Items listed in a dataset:
^^^^^^^^

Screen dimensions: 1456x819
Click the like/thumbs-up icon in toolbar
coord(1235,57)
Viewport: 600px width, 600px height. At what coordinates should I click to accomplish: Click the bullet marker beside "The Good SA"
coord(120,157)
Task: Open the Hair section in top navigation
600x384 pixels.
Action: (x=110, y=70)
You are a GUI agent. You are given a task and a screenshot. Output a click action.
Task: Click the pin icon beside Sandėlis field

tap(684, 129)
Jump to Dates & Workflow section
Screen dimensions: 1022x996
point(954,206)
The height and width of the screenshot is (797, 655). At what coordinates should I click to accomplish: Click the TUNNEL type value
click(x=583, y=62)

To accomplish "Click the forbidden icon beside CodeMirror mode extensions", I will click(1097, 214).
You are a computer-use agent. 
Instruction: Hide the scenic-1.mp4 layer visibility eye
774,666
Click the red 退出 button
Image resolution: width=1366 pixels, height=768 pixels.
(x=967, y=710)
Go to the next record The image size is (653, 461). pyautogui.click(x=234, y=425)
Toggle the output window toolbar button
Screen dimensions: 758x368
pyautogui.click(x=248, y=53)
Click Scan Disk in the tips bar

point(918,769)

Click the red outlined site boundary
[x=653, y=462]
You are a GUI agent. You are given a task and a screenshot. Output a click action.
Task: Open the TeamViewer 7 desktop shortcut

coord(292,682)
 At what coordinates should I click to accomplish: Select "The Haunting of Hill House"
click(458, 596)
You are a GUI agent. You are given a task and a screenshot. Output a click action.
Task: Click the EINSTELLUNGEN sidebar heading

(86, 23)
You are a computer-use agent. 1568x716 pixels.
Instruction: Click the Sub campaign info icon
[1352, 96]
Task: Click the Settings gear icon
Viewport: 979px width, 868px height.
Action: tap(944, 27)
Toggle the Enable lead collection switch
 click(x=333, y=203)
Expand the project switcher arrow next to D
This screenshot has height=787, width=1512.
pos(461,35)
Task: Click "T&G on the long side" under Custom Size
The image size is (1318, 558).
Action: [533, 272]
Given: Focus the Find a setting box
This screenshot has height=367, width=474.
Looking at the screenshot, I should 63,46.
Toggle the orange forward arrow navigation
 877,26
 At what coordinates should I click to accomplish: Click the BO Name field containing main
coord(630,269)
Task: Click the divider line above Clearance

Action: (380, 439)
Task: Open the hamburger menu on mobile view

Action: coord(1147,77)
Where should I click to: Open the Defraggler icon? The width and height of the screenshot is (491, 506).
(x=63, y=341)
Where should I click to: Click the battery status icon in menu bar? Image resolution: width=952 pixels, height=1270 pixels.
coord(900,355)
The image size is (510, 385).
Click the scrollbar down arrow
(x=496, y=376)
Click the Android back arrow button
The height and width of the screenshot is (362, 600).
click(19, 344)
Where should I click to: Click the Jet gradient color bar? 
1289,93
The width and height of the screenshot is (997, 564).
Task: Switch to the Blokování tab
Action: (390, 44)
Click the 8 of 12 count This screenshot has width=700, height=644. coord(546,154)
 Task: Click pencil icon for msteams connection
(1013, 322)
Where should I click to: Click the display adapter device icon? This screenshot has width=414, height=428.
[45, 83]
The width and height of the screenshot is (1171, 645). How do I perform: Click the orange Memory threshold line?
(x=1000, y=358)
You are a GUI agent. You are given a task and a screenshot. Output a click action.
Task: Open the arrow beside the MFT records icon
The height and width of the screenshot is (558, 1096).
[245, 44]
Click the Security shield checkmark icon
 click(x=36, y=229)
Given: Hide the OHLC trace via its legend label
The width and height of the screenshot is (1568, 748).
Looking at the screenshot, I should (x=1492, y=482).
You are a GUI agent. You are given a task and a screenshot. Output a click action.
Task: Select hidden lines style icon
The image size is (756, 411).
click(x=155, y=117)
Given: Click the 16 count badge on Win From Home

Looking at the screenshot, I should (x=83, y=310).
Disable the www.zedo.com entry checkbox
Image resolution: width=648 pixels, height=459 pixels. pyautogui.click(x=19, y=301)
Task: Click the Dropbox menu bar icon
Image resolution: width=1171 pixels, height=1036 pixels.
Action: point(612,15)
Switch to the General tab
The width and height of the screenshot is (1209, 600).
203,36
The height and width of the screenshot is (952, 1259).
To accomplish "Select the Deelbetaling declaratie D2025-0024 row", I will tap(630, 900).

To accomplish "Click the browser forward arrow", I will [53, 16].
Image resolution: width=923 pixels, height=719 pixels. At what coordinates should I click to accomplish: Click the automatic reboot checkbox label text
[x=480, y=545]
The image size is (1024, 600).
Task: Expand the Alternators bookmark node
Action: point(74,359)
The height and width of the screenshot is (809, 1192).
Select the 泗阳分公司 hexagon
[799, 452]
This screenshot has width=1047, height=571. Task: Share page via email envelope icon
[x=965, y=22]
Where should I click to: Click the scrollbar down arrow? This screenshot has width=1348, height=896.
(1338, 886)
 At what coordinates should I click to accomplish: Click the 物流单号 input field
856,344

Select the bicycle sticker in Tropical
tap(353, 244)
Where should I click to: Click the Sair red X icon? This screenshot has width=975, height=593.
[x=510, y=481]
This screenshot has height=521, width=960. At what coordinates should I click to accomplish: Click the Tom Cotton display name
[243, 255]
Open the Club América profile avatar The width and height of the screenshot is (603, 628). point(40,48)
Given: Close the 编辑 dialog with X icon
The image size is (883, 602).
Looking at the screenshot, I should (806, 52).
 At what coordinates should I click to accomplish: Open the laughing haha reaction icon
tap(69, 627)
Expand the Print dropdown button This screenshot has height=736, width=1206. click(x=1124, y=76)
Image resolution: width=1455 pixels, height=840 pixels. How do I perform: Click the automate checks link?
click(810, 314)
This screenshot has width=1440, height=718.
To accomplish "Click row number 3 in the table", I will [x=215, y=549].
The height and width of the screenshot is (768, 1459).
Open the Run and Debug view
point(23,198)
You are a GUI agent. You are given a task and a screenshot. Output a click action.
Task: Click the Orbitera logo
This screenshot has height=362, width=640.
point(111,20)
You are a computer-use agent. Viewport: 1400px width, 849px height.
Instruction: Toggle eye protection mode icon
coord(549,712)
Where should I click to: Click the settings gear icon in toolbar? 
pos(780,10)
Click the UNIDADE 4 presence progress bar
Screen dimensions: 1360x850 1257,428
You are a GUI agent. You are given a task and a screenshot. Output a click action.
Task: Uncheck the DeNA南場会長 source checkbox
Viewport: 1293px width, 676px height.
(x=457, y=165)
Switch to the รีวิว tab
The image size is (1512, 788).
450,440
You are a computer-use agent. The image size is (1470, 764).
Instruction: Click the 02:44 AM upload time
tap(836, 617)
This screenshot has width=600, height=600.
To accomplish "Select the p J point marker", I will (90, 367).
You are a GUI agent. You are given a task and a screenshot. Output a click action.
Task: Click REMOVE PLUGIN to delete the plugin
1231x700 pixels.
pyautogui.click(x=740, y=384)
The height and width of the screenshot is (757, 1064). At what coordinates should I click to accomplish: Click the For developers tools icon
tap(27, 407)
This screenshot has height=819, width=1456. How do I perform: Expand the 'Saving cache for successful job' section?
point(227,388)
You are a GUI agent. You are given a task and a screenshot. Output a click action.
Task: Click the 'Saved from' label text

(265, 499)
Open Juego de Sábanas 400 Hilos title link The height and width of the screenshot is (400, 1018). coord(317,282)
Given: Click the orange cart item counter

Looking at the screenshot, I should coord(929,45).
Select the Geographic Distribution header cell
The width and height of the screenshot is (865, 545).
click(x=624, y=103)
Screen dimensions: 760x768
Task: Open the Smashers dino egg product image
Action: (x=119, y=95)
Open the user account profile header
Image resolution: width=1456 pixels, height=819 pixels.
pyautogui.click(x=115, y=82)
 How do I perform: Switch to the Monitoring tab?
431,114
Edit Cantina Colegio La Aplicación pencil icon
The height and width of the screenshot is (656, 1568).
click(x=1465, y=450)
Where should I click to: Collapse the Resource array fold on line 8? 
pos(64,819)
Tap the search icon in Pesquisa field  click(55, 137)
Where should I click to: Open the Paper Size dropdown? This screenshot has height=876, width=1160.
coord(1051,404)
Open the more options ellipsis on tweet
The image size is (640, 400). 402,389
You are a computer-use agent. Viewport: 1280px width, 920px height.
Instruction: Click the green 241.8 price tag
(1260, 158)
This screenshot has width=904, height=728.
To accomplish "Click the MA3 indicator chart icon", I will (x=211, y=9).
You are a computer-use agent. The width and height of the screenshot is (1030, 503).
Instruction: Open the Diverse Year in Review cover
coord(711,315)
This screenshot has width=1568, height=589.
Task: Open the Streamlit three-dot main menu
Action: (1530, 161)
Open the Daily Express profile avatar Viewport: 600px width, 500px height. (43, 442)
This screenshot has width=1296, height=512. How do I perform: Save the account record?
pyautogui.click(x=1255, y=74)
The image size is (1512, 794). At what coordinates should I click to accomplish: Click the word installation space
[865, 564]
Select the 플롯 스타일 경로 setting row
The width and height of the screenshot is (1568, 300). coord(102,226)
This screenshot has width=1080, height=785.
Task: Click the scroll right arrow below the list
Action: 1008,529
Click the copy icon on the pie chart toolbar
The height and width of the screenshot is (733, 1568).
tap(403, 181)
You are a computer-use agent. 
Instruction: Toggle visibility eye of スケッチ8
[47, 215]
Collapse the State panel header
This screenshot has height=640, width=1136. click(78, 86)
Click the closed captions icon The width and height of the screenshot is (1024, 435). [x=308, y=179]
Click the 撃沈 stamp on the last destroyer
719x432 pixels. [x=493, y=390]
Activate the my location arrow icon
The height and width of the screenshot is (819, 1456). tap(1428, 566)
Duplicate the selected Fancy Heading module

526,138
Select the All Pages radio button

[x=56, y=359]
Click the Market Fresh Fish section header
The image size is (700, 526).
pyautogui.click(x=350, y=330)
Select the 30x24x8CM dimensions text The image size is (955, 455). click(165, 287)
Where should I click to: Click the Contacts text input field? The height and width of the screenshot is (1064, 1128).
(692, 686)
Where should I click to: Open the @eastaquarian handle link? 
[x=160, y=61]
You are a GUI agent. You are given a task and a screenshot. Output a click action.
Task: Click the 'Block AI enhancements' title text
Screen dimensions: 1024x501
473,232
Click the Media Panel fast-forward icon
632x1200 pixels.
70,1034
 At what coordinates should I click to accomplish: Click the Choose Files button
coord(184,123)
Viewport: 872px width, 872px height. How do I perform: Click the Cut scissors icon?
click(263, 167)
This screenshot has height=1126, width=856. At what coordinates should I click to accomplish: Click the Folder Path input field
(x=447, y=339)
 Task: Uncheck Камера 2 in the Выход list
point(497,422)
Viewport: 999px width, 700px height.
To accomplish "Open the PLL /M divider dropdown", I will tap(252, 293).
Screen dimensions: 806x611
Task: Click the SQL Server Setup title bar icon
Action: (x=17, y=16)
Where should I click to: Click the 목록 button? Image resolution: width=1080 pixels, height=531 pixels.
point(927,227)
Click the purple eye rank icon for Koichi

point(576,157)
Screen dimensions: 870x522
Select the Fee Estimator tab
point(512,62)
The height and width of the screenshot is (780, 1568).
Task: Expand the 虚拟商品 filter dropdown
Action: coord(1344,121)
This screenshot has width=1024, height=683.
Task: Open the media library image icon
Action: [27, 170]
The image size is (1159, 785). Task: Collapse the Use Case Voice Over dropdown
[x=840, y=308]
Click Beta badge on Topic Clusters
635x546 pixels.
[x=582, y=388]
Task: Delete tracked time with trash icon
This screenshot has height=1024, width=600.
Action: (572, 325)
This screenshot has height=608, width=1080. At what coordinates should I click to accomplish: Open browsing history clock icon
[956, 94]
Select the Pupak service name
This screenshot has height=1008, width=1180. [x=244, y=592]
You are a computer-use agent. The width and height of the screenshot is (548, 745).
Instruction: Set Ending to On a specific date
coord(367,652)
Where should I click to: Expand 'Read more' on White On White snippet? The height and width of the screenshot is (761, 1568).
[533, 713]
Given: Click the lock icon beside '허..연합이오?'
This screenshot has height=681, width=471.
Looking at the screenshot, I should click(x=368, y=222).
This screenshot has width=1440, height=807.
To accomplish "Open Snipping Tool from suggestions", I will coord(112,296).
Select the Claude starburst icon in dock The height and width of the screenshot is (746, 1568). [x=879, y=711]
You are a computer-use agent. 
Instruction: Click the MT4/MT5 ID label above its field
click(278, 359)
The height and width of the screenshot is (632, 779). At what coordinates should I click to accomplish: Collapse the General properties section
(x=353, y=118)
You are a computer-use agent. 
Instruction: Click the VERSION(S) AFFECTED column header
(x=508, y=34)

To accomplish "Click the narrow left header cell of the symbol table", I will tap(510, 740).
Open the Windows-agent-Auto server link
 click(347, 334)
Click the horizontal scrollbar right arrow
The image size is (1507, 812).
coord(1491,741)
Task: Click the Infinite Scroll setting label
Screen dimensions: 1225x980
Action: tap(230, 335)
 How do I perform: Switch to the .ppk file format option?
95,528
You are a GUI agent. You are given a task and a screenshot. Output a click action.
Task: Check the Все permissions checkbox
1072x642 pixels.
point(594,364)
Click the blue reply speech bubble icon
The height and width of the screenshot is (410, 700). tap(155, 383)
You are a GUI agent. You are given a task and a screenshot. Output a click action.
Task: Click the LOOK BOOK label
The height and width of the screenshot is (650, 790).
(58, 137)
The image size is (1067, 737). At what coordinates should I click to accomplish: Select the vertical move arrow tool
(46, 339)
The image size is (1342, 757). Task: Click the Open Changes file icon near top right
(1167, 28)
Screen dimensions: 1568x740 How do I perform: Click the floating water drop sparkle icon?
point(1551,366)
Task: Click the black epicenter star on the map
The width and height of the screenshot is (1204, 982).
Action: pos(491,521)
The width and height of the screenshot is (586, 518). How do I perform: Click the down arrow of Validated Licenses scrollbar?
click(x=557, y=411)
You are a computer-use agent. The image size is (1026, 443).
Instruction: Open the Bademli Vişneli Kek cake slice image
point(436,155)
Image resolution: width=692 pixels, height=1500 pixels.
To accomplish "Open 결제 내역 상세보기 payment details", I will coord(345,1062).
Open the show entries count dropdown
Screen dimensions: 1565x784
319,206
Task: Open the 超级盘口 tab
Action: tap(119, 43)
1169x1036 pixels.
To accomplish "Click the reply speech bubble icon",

^^^^^^^^

**Problem description**: Print, without alteration, only the lines above between the one holding "Click the purple eye rank icon for Koichi" and the one holding "Screen dimensions: 870x522", inclusive.

**Reply to the exercise**:
Click the purple eye rank icon for Koichi

point(576,157)
Screen dimensions: 870x522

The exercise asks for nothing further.